▶ [REQUIRED TASK A]: In the Badlands disc review, what was the aspect ratio of the transfer?
▶ [REQUIRED TASK B]: From the Badlands disc review, reproduce word for word the part that begins with the words containing "BONUS FEATURES, MENUS, PACKAGING" and ends with "nearly 40 years).".

▶ [PROVIDED PASSAGE]:
==============================

Criterion's reliable restoration efforts ensure that Badlands looks great in high definition. The 1.85:1 transfer isn't spotless, but it is close, which is quite impressive, especially for a low-budget 40-year-old movie. Sharp, clean, and nicely upholding the earthy color palette intended, the picture is highly satisfactory and age-defying.

The 1.0 LPCM monaural soundtrack is less breathtaking, but it too is commendable, especially when you learn that the vast majority of the film's dialogue had to be re-recorded in post-production. Between the thick accents and the film's quiet design, you may need to consult the impeccable English SDH subtitles. It's worth noting that Warner's DVD apparently presented the film in Dolby Digital 5.1. That Criterion doesn't offer a similar surround remix suggests that Malick doesn't approve of one.

Martin Sheen reflects on one of the first and most enduring credits of his long film career in "Making 'Badlands.'" The real Caril Ann Fugate and Charles Starkweather are pictured in a 1993 episode of A&E's "American Justice" dedicated to their crime spree.

BONUS FEATURES, MENUS, PACKAGING and DESIGN

Without removing the mystery of Zoolander-loving Terrence Malick (there's nary a behind-the-scenes image of him), Criterion still manages to put together a solid collection of HD extras here.

First and most substantial is "Making Badlands" (41:25), a brand new documentary that interviews Martin Sheen, Sissy Spacek, and art director Jack Fisk (Spacek's husband of nearly 40 years).

==============================

▶ [PROVIDED MATERIAL]:
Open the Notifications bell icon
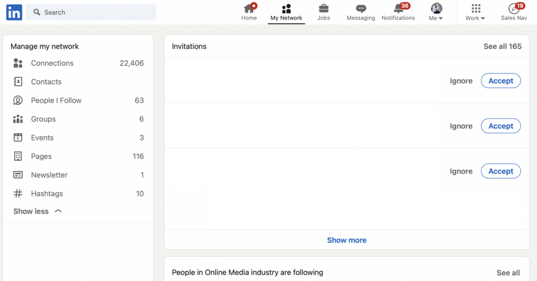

==============================

▶ [WORKED ANSWER A]: 1.85:1

▶ [WORKED ANSWER B]:
BONUS FEATURES, MENUS, PACKAGING and DESIGN

Without removing the mystery of Zoolander-loving Terrence Malick (there's nary a behind-the-scenes image of him), Criterion still manages to put together a solid collection of HD extras here.

First and most substantial is "Making Badlands" (41:25), a brand new documentary that interviews Martin Sheen, Sissy Spacek, and art director Jack Fisk (Spacek's husband of nearly 40 years).